Auswirkungen der Corona-Krise auf deutsche Klimabilanz

Abschätzung der Emissionen 2020

Die Treibhausgasemissionen in Deutschland werden 2020 vor allem aufgrund der Corona-Krise um 40 bis 45 Prozent unter das Niveau von 1990 sinken. Damit dies kein Einmaleffekt ist, auf den 2021 wieder höhere Emissionen folgen, ist ein grünes Wachstums- und Investitionsprogramm nötig, empfiehlt Agora Energiewende. Eine Einschätzung vom 20.03.2020.

Bildmontage © Gerhard Hofmann für Solarify

Deutschland wird sein Klimaschutzziel für 2020 – eine Reduktion des Treibhausgasausstoßes um 40 Prozent gegenüber 1990 – voraussichtlich erreichen. Der Grund liegt vor allem in zwei Einmaleffekten: Der milde Winter mit ausgeprägten Winterstürmen hat die Stromproduktion aus Erneuerbaren Energien ansteigen sowie den Strom- und Energieverbrauch zum Heizen sinken lassen.

Hinzu kommen seit Mitte März die Folgen der Corona-Krise, die sich über eine Reihe von Szenarien bereits jetzt für das Gesamtjahr abschätzen lassen. So werden die Emissionen im Verkehrsbereich durch den zurückgegangenen Personenverkehr sinken, ebenso die abnehmende Nachfrage aus der Industrie nach Strom und Erdgas.

„Wir gehen aktuell davon aus, dass der Rückgang der Emissionen bei 40 bis 45 Prozent liegen könnte“, sagt Patrick Graichen, Direktor von Agora Energiewende. „Dies ist aber per se keine gute Nachricht für den Klimaschutz. Denn zum einen werden die Emissionen nach der Krise wieder hochschnellen, zum anderen dürfte es nun zu Zurückhaltung bei klimaschutzrelevanten Investitionen kommen, etwa im Bereich der Erneuerbaren Energien, bei der Gebäudesanierung oder in der Industrie. Wachstums- und Konjunkturpakete, die jetzt geschnürt werden, sollten daher nicht nur die Folgen der Corona-Rezession bekämpfen, sondern sie müssen auch helfen, Deutschland langfristig klimasicher aufzustellen.“ Ein Wachstumspaket, das diese Elemente nicht berücksichtige und blind alte Technologien fördere, sei hier sogar schädlich, weil es höhere Emissionen auf Dauer zementieren würde. „Es ist daher jetzt nötig, dass zügig Konzepte für grüne Investitionsprogramme erarbeitet werden“, fordert Graichen. Damit befindet er sich in guter Gesellschaft mit IEA-Exekutivdirektor Fatih Birol, der am 18.03.2020 grüne Konjunkturpakete von den Regierungen gefordert hatte (siehe: solarify.eu/iea-plaedoyer-pro-erneuerbare).

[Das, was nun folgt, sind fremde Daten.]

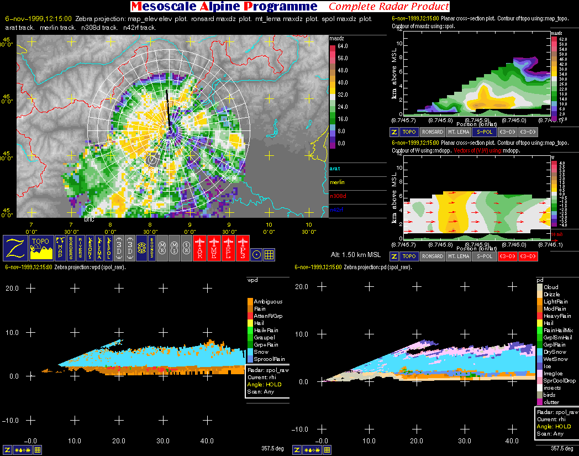
Task: Click the large Z Zebra icon in main toolbar
Action: pos(15,248)
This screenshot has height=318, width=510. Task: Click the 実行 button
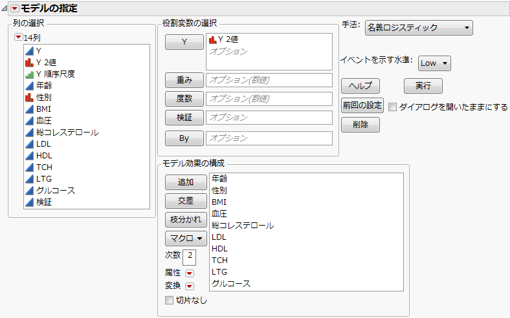(x=423, y=86)
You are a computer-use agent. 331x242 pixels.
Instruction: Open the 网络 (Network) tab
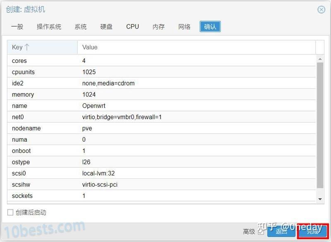click(184, 26)
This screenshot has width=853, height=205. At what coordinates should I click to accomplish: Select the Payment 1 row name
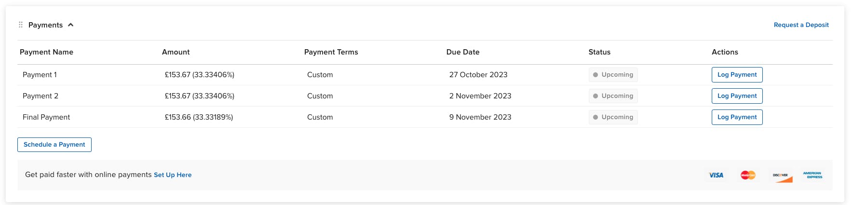point(40,75)
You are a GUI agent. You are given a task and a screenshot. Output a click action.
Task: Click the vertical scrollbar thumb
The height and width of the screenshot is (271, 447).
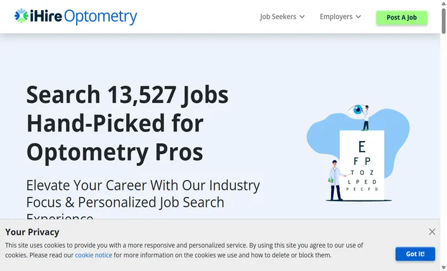(x=444, y=21)
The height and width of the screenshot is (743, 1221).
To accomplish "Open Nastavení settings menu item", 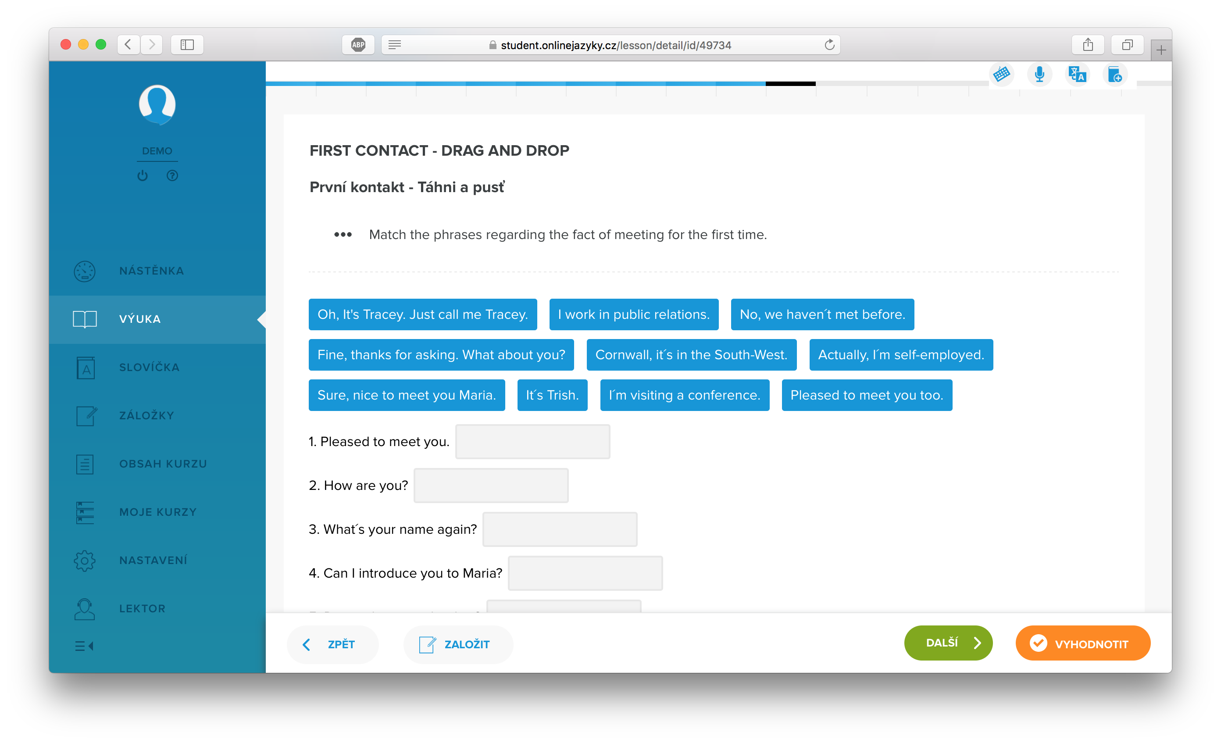I will click(x=153, y=560).
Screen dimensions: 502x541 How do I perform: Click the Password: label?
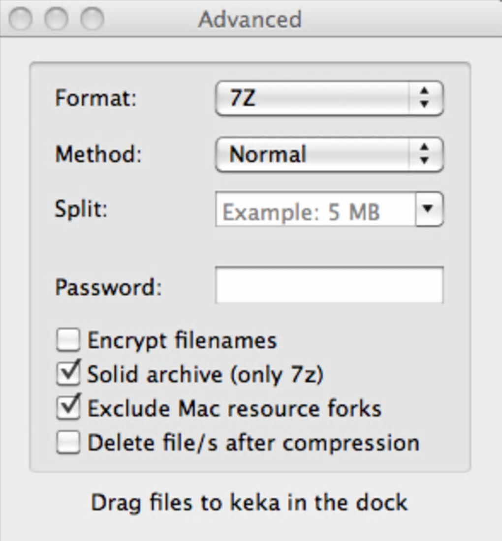(108, 287)
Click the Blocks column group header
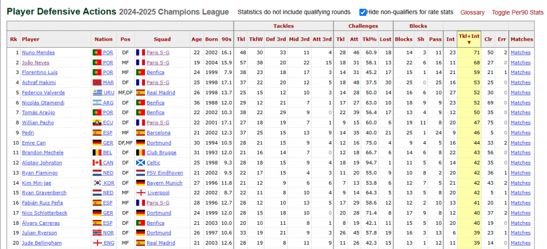The image size is (547, 249). pos(418,26)
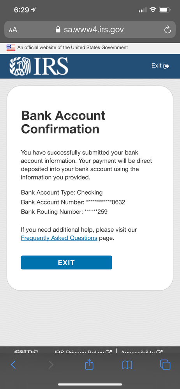Open the Safari tabs overview icon
Screen dimensions: 180x389
(165, 364)
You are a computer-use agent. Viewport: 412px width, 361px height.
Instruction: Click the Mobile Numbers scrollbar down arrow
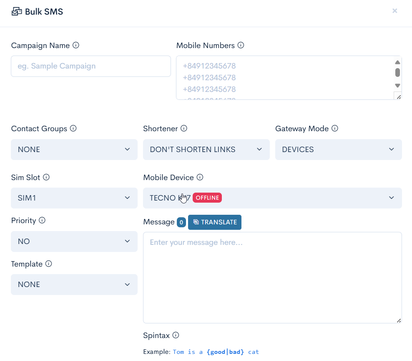coord(397,85)
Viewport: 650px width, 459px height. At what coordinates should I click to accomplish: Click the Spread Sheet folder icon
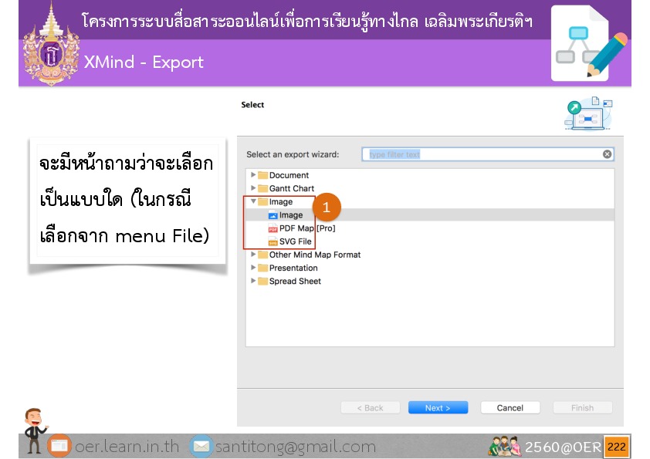262,281
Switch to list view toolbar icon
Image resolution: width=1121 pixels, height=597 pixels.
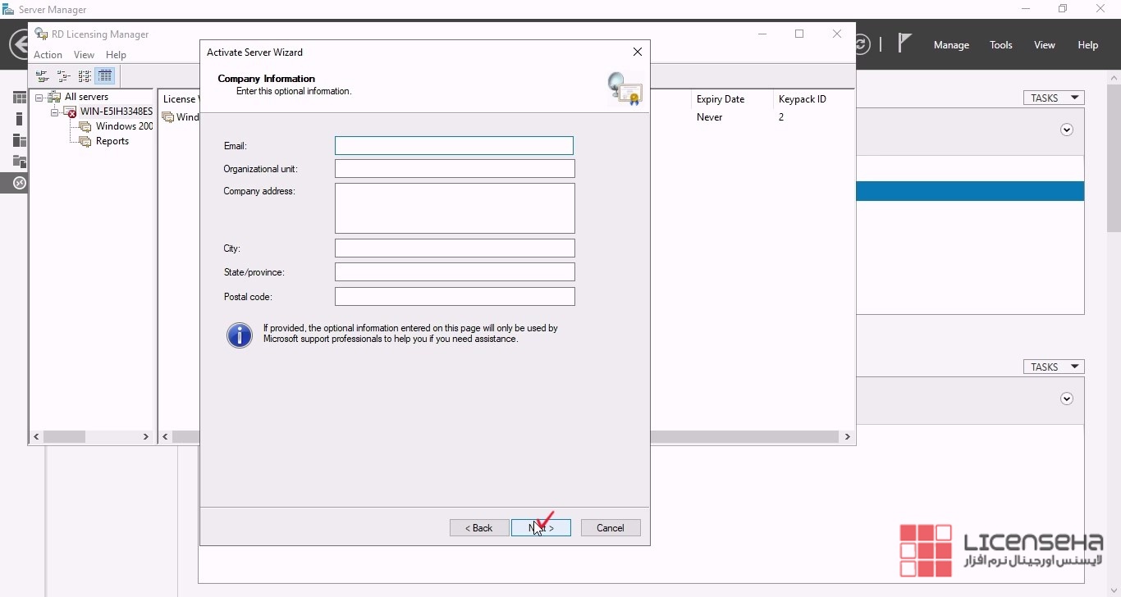[x=85, y=76]

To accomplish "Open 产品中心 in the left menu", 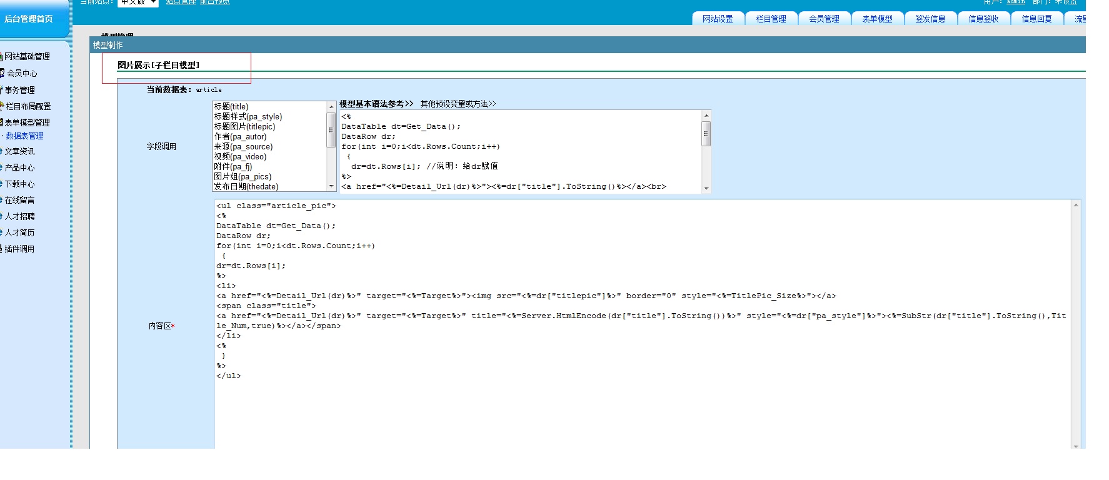I will coord(19,168).
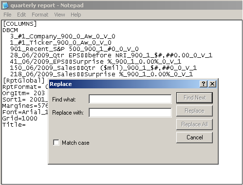Click the Replace with text field

pyautogui.click(x=130, y=113)
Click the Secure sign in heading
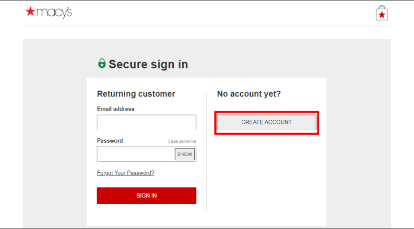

Agora Energiewende hat für die Bereiche Energiewirtschaft, Industrie, Verkehr, Landwirtschaft und Gebäude mögliche Entwicklungspfade der CO2-Emissionen für 2020 abgeschätzt. Im Ergebnis erwartet der Thinktank, dass die Emissionen im Jahr 2020 um mindestens 50 Millionen Tonnen CO2 im Vergleich zu 2019 sinken werden. Je nach weiterem Verlauf der Corona-Krise könnte der Rückgang auch rund 120 Mio. t CO2 betragen, heißt es. Dies bedeute eine Minderung der Treibhausgasemissionen um 40 bis 45 Prozent gegenüber 1990. In einem mittleren Szenario betrage der Rückgang 80 Mio. t CO2 gegenüber dem Vorjahr beziehungsweise 42 Prozent gegenüber 1990.

Auch ohne die Corona-Krise würden die CO2-Emissionen aufgrund der Effekte der ersten zehn Wochen – warmer Winter, starke Windstromproduktion, niedrige Gaspreise – 2020 sinken, so Graichen. Dieser „Ohne-Corona-Effekt“ mache einen Rückgang von etwa 20 Mio. t CO2 aus. Das allein entspräche einem Rückgang der Emissionen gegenüber 1990 um 37 Prozent. Durch die Corona-Krise kämen insofern 30 bis 100 Mio. t CO2-Minderung hinzu.